After that they’d wandered to the observation deck and then back to their rooms to sleep. Unlike the Fleet ships they’d taken to the border previously, the passenger liners had luxurious cabins with more than enough space to turn around in, and a full bath in every suite. Vasiht’h hadn’t even needed to make up his own bed; having booked as a Glaseah, he’d arrived to a sloped couch with a cache of moldable pillows and bolsters.

Fortunately such couches were portable. He’d dragged it over to Jahir’s side so he could sleep alongside his partner the way they were both accustomed to, and testing it he found it so comfortable that he mentioned buying something similar for home. Contented, they both saw to their ablutions and retired, and the mindline softened into the warm, low presence that had been a part of their lives for over a decade.

The ships that plied space were not like those that did water, or even air. Under normal circumstances, they hummed, a low-level vibration that almost never rose to the level of conscious perception. But they didn’t buck, tremble, or twitch. They certainly didn’t heave so hard they flung their occupants out of their beds. Jahir grabbed for the bedframe in vain as he plunged off it, knocking into Vasiht’h and skidding almost to the other side of the room. The leg of the other bed stopped them both… with Vasiht’h on top of Jahir, and the Glaseah was much, much heavier—

—but not as heavy as the air around them, thick with confusion and unexpected pain and panic. Jahir struggled to surface through the physical and mental oppression, thrashing against Vasiht’h’s side. /Arii!/

/Sorry! Let me… my foot’s trapped, I—/ Vasiht’h jerked it free just as the ship wrenched to the other side and they rolled apart.
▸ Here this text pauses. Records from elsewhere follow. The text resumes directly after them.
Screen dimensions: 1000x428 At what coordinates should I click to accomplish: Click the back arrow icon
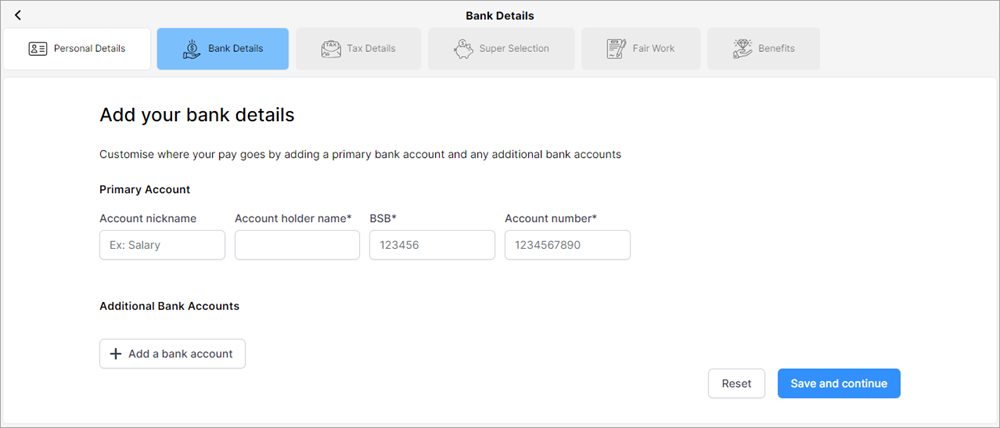coord(18,15)
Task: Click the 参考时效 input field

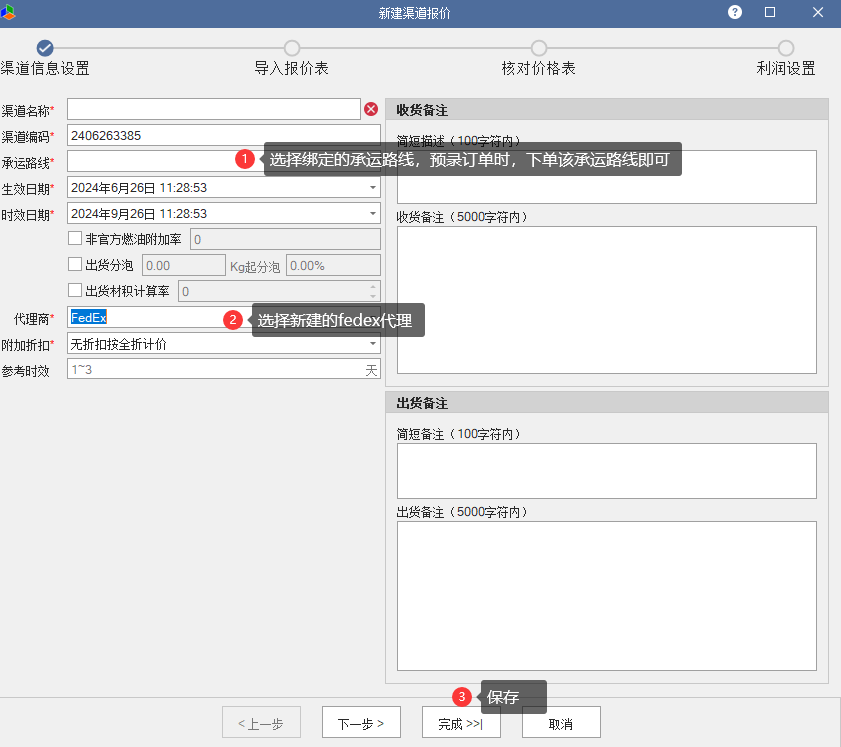Action: tap(215, 369)
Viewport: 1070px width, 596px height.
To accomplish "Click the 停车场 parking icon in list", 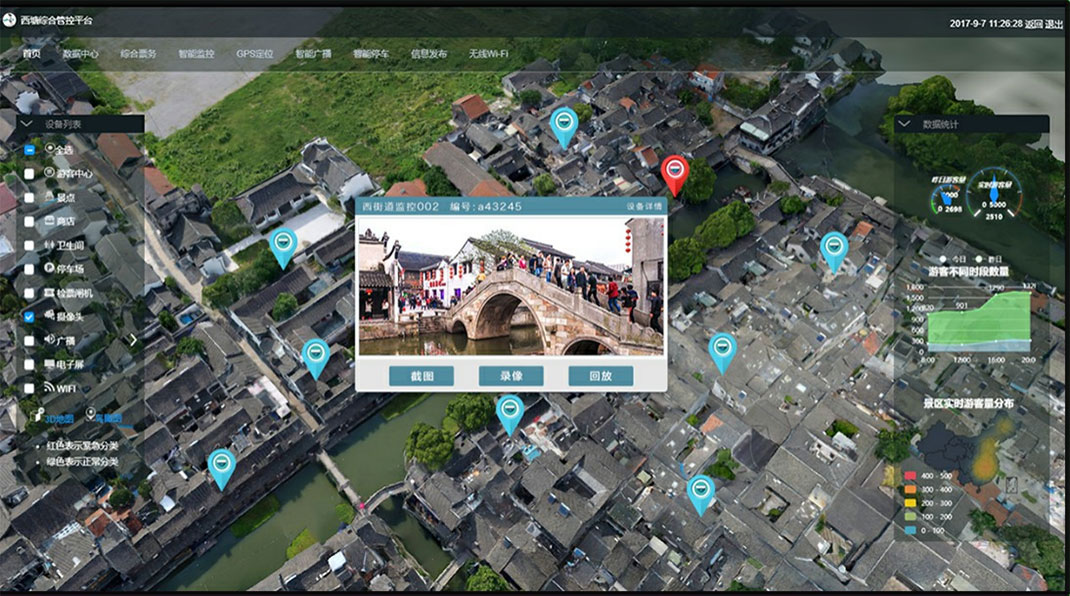I will point(49,268).
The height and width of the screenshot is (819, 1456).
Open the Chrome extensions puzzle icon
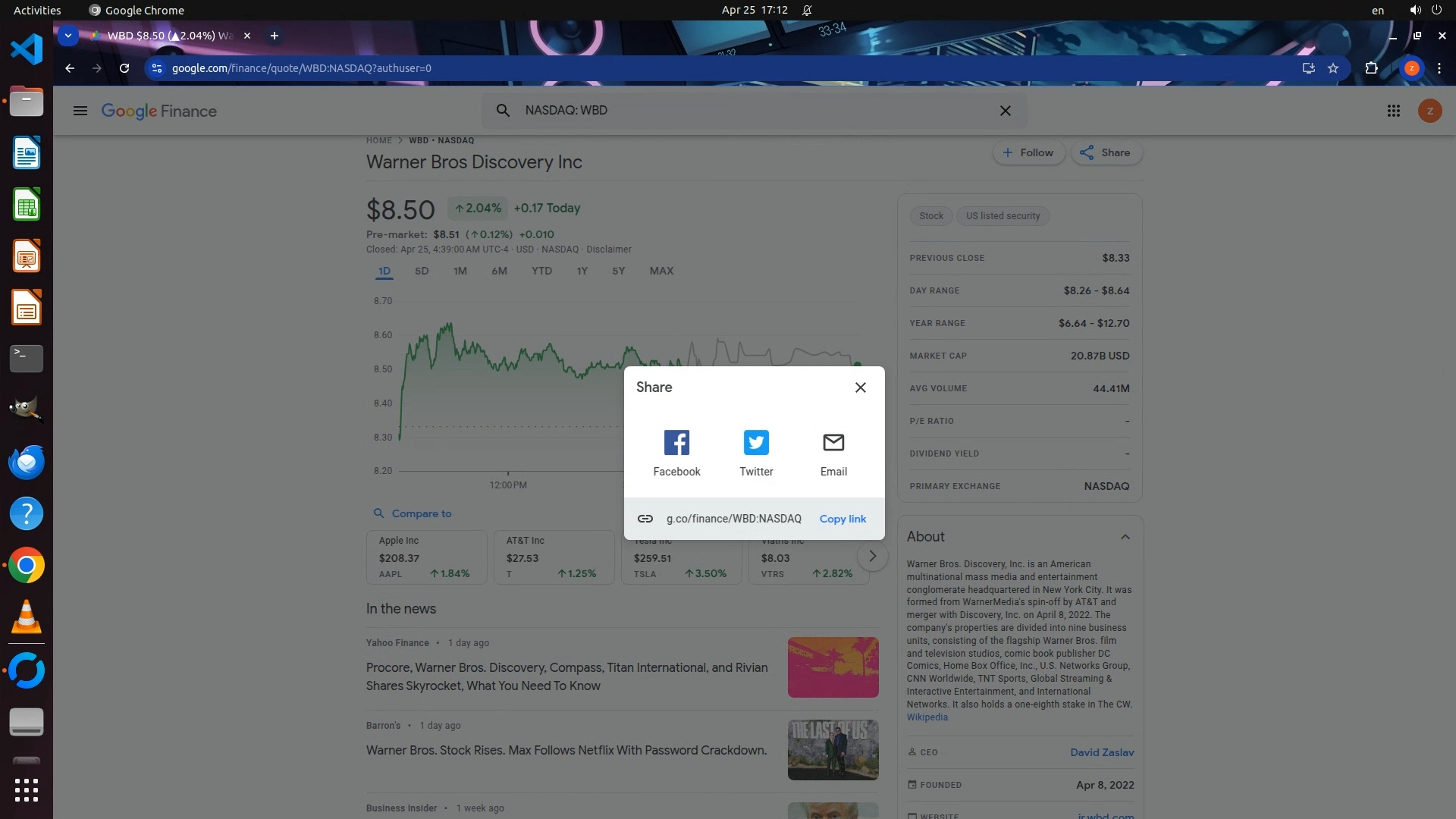click(x=1371, y=68)
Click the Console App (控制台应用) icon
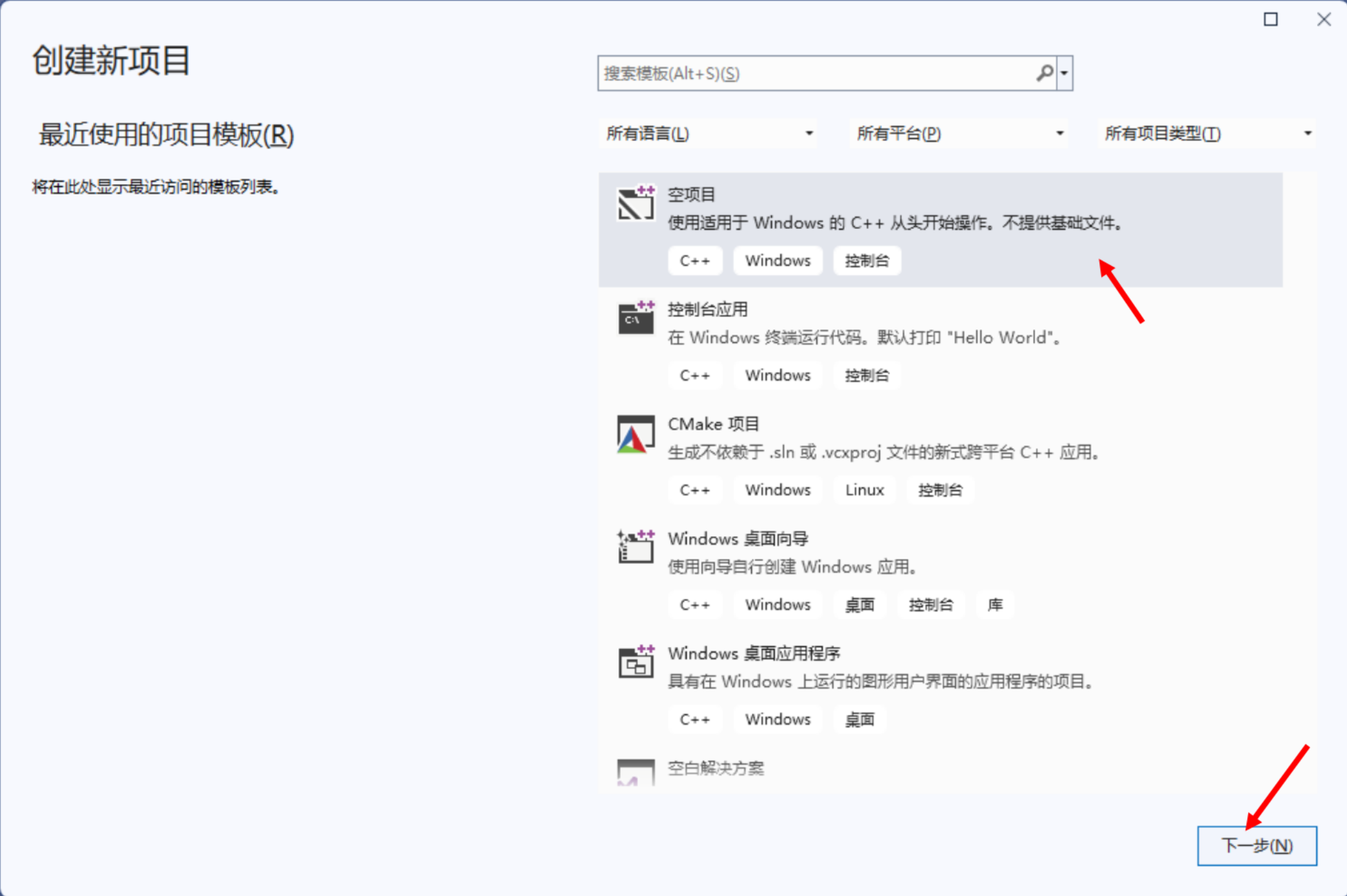The image size is (1347, 896). (635, 318)
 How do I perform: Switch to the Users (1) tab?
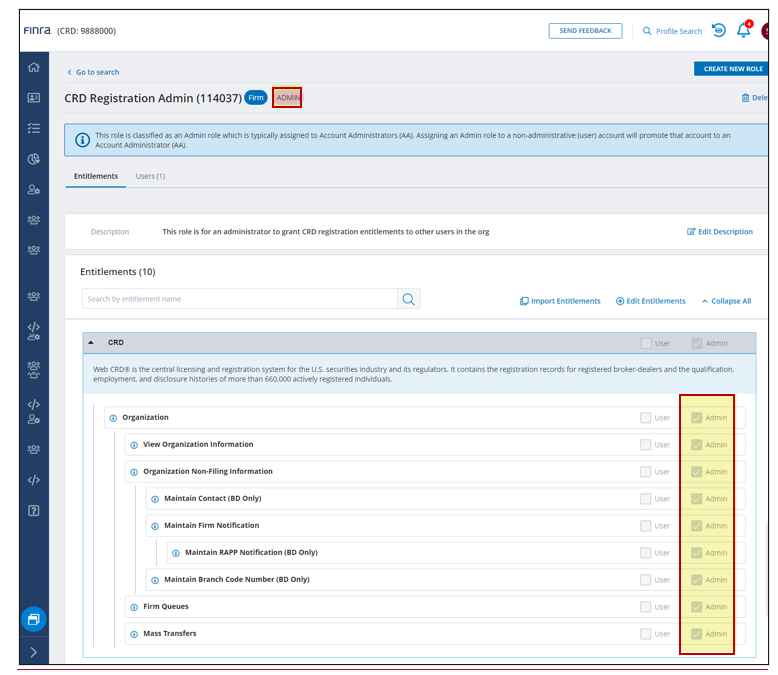150,177
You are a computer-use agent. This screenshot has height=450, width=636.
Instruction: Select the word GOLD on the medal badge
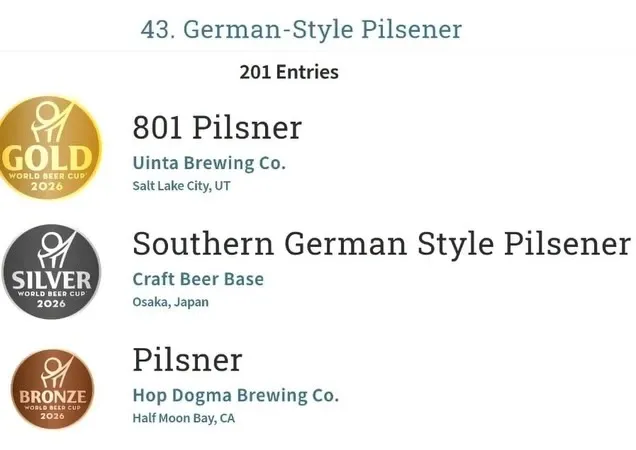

The vibration of the deckplates stopped.

“What’s going on?” Vasiht’h asked, ears flattening. “Did something fail? Some part of the engine maybe?”

Jahir clawed himself free of the twined blankets and sat up, shaking his hair back. The passengers’ turmoil was so powerful he needed several breaths to separate it from the crew’s… and once he had, he shamelessly skated ghostly fingers over their auras. He was expecting alarm, irritation, worry.

What he felt, like a punch to the gut, was terror.

“No,” Vasiht’h whispered. “You can’t tell me that. Don’t… don’t tell me that!”

Jahir ruthlessly rode the feelings of the crew until he found their captain and plucked the surface thoughts free.

Pirates.

He pushed himself upright and went for his sword case. /You are about to ask if I am going to fight them,/ he said. /The answer to that is yes. Because I can fight them… and win./

Vasiht’h’s head jerked up. They could obfuscate the truth through the mindline, hide things from it… but lie? That was impossible. Jahir knew the steel in his mental voice, the impassioned certainty of his response, would convince his partner the way nothing else would.

Vasiht’h inhaled shakily, then managed a wan smile. “I’m good with this plan. And I’d rather not be here alone! Let’s go.”

Jahir dressed in haste. One of his daggers was already in his boot; the remaining dirk and sword he belted on before entering the corridor. Unlike a Fleet vessel, with its unmistakable emergency sirens, the passenger liner’s sole indication of its status was a demure strip of red and white lights where the floor met the wall and the occasional repetition of a message ‘to please stay in your cabins until the crew gives you further instructions.’ Jahir ignored it and skated past the minds bound up in panic and fear on their vessel to reach for the minds in the new ship alongside them. He couldn’t count them: more than their ship carried, fewer than the full concert hall on Alpha where he and Lisinthir had conducted their final test. Too many, and he didn’t have time to evaluate the exact number because some number of them had just arrived here, close. He started jogging.

/Let me guess,/ Vasiht’h said. /We’re heading toward the dangerous parts of the ship./

/That would be where our quarry is,/ Jahir replied with a flicker of distracted amusement.

/Of course./ The disgust in the response almost made him laugh. But the boarding party had arrived, and it was at least twenty people strong. How to take them down, when surely they would be using palmers? And his sword was not a good weapon for corridors this size: too long by far. Nor was he altogether certain he could channel his memory of his cousin’s fighting skill.

You are not me, he could almost hear Lisinthir saying. Fight like you, Galare.

And that meant something entirely different. He stretched out for those minds. Was it fair to invade them? But they meant the innocents on this ship violence. They had to be stopped, or at least, convinced to turn back. Still heading their way, Jahir sank into the first few minds he’d sensed.

Pirates, he’d expected. What he found instead…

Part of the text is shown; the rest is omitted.